One of the key lessons has already been evident, on a team that learned the hard way that going extra hard in the summer and at captain’s skates won’t help once the season starts. After a short summer, the Oilers glided into camp rather than charging head-first. Fit, but not overworked.
Some key Oilers veterans may play no more than two pre-season games this fall. Because, as Connor McDavid said before camp, “Last year taught us that you can’t win the Cup in September and October, but you can certainly put yourself in a tough spot.”
Not going 2-9-1 to start the season is Job 1 in Edmonton. Winning the Pacific — or even the Western Conference — is Job 2.
“We want to get off to a better start and give ourselves a bit of a buffer,” Oilers forward Leon Draisaitl said. “Where, you know, maybe at the end of the season we are leading the division and have home ice on more occasions than not.”
It’s never easy to get away from hockey when you are an NHL star living in Canada — whether you stay in Edmonton or go home to Ontario. There just isn’t the same peace and quiet up here that an Anaheim Duck gets in Manhattan Beach, or a Star gets in Texas.
When people approach Zach Hyman, they’re going to talk hockey. That’s simply how it works.
“But it’s always positive. It’s never negative in the sense that we didn’t win,” Hyman said. “It’s always, ‘Wow, thank you for giving us such an exciting run and something to cheer for. We’re so super excited about this year.’ That’s really been the message.”

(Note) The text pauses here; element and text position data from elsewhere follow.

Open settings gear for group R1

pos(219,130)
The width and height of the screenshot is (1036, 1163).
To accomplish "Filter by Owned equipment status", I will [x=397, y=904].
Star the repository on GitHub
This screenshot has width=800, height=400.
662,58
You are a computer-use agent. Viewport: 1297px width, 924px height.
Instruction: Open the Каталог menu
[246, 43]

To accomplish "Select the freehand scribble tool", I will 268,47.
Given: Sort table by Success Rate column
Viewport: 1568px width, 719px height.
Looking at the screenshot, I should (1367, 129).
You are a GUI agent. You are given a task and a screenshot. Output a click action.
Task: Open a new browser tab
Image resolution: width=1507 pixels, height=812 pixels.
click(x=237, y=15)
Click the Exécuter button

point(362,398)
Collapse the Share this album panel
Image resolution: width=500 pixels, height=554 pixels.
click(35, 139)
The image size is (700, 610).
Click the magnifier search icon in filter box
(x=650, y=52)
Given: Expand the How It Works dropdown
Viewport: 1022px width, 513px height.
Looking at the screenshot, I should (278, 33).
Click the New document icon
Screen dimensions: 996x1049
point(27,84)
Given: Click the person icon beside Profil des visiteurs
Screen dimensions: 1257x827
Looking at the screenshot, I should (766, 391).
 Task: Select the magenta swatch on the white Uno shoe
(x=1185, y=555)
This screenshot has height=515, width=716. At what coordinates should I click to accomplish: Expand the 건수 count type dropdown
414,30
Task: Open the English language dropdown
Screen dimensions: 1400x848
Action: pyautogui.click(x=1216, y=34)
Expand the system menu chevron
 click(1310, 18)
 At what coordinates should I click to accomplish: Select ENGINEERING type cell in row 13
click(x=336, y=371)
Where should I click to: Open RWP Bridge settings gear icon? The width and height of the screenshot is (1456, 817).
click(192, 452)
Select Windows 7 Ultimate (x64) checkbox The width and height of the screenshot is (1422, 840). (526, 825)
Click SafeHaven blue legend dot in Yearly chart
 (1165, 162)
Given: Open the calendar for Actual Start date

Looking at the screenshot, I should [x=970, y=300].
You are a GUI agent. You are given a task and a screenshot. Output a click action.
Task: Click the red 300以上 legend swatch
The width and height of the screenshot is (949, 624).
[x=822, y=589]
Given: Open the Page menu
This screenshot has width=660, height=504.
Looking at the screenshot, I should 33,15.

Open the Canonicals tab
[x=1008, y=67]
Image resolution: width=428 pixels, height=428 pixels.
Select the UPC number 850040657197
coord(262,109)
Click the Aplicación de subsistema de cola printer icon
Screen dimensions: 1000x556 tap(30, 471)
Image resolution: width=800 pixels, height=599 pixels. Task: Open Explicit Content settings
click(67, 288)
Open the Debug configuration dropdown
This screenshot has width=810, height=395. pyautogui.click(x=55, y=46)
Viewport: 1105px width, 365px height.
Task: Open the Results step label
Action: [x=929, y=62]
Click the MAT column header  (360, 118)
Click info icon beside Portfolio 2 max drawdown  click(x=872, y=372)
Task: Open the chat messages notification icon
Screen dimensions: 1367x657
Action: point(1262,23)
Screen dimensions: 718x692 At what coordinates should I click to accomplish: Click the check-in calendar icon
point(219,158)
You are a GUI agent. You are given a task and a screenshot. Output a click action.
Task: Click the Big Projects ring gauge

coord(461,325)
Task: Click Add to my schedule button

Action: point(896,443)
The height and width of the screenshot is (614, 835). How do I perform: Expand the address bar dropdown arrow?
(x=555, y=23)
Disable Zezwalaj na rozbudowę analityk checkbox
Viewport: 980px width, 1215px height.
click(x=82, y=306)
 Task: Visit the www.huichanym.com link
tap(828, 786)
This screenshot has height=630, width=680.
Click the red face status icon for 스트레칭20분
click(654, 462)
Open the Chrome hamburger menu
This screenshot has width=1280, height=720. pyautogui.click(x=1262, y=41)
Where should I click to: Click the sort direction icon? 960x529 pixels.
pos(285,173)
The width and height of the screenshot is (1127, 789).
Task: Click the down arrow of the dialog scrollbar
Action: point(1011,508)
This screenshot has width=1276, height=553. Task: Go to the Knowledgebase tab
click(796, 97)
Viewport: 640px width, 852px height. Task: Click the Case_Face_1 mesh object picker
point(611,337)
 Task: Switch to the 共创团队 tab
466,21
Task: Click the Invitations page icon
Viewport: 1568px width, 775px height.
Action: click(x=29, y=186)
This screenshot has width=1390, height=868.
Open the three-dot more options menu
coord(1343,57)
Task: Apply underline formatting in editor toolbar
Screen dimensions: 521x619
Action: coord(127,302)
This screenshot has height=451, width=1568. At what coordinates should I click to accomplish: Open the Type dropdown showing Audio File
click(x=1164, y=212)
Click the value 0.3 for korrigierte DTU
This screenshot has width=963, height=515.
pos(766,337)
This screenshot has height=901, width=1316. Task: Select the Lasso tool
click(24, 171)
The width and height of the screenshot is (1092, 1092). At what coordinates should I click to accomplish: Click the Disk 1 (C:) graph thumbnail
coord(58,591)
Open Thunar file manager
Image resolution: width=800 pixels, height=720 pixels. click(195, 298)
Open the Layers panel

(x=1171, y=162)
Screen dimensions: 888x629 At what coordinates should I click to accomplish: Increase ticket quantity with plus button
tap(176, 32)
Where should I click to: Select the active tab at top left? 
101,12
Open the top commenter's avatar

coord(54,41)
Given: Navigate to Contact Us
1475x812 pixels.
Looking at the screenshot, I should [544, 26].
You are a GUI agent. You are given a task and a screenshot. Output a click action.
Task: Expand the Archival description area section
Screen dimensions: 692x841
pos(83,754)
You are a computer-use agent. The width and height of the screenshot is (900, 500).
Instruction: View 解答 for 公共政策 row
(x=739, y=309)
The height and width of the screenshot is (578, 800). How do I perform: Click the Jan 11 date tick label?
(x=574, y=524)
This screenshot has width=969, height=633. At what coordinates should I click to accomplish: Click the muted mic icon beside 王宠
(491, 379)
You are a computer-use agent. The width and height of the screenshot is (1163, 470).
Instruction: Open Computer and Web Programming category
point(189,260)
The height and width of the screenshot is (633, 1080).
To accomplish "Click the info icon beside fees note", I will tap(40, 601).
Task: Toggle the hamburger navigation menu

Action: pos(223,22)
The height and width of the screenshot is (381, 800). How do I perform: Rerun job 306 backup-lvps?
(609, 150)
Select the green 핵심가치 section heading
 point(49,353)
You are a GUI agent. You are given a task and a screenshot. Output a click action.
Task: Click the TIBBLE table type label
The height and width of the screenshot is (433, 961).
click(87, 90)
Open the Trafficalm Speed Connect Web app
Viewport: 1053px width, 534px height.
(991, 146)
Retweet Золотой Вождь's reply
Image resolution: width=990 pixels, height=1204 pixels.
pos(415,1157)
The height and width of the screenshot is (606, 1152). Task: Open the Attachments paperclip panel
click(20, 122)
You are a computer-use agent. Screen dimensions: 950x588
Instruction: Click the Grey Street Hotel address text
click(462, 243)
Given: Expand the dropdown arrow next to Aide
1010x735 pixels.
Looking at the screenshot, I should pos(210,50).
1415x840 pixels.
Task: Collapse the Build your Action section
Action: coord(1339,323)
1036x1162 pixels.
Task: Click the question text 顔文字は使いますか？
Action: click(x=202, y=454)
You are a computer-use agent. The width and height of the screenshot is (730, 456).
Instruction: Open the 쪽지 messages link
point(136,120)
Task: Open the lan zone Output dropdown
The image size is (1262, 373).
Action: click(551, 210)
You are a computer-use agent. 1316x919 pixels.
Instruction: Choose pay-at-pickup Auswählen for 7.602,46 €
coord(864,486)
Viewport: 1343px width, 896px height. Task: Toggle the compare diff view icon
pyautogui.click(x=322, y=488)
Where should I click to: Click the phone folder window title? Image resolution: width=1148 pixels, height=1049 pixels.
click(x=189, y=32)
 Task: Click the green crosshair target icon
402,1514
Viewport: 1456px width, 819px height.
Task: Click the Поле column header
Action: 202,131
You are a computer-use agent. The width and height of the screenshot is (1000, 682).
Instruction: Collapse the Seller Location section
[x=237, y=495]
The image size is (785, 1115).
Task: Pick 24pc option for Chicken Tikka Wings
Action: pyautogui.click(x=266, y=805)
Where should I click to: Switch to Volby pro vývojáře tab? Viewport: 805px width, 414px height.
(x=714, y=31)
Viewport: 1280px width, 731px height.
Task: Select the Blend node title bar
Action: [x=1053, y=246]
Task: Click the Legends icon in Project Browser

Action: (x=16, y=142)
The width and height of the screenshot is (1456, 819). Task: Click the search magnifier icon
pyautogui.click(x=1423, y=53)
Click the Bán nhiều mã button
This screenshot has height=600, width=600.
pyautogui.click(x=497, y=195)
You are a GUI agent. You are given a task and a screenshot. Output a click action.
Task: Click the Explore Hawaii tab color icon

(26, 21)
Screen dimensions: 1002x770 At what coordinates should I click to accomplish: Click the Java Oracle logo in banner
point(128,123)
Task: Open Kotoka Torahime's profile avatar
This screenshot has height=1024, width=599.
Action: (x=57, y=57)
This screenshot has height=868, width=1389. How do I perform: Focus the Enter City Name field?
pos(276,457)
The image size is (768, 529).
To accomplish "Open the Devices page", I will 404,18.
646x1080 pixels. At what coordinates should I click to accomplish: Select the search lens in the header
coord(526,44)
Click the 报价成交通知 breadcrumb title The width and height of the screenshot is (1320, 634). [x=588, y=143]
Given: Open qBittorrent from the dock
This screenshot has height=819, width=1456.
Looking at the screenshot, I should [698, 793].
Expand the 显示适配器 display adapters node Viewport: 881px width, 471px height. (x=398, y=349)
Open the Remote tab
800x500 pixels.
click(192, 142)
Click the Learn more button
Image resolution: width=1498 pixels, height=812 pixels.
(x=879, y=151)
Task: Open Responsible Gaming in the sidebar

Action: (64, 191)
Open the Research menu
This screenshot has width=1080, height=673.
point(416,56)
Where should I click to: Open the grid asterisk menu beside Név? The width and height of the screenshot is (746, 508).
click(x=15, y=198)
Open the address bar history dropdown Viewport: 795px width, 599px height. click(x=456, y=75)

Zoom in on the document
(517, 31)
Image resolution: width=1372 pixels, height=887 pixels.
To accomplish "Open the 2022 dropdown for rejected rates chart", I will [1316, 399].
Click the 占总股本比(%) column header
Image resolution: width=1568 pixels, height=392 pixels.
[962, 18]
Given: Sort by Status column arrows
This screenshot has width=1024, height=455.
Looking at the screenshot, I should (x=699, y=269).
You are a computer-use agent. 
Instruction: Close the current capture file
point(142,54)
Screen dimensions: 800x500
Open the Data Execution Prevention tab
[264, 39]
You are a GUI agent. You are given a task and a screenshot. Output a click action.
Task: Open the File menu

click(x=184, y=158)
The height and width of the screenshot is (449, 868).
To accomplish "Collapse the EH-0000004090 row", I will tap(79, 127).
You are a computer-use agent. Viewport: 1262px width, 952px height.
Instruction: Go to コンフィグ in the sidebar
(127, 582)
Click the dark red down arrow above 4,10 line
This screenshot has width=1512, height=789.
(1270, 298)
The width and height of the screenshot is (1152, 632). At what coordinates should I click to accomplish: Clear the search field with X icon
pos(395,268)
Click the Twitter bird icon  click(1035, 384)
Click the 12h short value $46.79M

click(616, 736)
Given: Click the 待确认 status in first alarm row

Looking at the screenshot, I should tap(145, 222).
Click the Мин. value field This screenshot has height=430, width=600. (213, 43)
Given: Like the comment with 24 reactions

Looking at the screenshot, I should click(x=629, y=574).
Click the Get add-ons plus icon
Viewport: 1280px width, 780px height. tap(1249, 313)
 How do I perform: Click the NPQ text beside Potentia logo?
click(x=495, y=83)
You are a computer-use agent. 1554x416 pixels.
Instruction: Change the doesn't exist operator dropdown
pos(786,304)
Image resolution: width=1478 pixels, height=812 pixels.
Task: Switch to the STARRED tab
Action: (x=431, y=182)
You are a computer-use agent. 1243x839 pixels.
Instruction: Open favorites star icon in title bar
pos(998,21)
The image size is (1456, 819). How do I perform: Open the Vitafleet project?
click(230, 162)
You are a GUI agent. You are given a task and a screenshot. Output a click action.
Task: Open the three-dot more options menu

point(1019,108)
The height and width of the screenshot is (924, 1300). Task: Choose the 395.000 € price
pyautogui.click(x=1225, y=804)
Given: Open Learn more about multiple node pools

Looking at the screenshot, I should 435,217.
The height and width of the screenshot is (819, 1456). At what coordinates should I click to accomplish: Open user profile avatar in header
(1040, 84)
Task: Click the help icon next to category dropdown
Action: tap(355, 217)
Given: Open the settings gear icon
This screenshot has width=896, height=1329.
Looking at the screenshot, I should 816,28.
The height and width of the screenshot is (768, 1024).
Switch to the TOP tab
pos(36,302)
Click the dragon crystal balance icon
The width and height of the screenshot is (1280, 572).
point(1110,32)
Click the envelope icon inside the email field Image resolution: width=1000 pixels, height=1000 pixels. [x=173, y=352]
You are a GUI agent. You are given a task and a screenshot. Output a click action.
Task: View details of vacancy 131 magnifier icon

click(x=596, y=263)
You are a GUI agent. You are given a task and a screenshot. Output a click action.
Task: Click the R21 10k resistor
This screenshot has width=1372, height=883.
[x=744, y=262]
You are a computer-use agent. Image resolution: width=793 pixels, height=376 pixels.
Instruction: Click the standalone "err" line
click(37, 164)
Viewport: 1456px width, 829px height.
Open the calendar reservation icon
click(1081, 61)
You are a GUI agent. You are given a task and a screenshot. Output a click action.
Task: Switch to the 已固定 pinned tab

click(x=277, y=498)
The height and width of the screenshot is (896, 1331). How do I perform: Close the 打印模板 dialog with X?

With the first pre-season game set for Sunday, and a Western Conference championship banner set to be raised on Opening Night Oct. 9, team leadership will begin the job of getting this team back to where it wants to go, guided by shades of what went wrong last spring.
“Obviously, it was difficult,” Brown allowed. “We poured our blood, sweat and tears into that season, into that playoff run, and to have it end the way it did. … It’s difficult. But the show goes on.
“It’s kind of fueled us. It’s going to be the source of fuel and a foundation of work for our group to get back there.”
We’ll give the last word to Skinner, the last line of defence.
“It’s going to be really tough, and you’ve got to go through that whole process again, leading up to the Finals, to the playoffs. It’s a long year,” he added.
“The way that we handle that, it’s going to be key for us.”